** What needs to be done **
Format the data from the line containing "Given: Hide the 심천면 series via legend" through the line containing "pos(472,257)" as a two-column CSV with the headers instruction and response, one row per item, putting each item's text and its answer in separate quoted fields and replacing line breaks with spaces.
— BEGIN Source material —
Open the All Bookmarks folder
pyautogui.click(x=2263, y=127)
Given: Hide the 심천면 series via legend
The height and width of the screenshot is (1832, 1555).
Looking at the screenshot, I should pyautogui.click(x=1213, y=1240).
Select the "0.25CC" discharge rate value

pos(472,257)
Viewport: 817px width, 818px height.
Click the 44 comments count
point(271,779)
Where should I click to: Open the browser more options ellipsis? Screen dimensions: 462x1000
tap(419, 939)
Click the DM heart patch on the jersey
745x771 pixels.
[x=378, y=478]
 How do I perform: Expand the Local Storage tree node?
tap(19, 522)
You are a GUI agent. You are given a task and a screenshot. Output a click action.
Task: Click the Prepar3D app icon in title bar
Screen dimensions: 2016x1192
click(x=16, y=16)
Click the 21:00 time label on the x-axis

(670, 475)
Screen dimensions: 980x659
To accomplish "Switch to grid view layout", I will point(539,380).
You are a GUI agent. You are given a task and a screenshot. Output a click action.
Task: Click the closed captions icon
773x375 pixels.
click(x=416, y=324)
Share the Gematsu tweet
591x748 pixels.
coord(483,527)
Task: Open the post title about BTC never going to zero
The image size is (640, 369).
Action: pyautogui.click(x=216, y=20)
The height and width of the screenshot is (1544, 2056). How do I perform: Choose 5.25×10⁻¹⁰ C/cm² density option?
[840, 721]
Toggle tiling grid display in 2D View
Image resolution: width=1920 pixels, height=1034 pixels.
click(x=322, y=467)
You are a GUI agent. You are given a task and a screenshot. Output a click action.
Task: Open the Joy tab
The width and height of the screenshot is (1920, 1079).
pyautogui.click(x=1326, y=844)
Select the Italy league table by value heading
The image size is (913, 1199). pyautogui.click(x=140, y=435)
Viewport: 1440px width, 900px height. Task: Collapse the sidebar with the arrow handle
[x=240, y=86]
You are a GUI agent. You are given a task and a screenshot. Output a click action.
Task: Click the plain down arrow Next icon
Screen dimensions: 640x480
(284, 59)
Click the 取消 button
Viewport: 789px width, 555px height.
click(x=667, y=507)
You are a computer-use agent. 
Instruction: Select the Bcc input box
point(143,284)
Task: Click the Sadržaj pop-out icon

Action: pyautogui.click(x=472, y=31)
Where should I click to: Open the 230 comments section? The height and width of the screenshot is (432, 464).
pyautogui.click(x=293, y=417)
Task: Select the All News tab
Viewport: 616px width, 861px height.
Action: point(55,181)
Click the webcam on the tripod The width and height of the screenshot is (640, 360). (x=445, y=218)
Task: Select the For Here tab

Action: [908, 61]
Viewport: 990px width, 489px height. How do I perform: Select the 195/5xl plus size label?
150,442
— END Source material —
** Answer **
instruction,response
"Given: Hide the 심천면 series via legend The height and width of the screenshot is (1832, 1555).","Looking at the screenshot, I should pyautogui.click(x=1213, y=1240)."
"Select the ""0.25CC"" discharge rate value","pos(472,257)"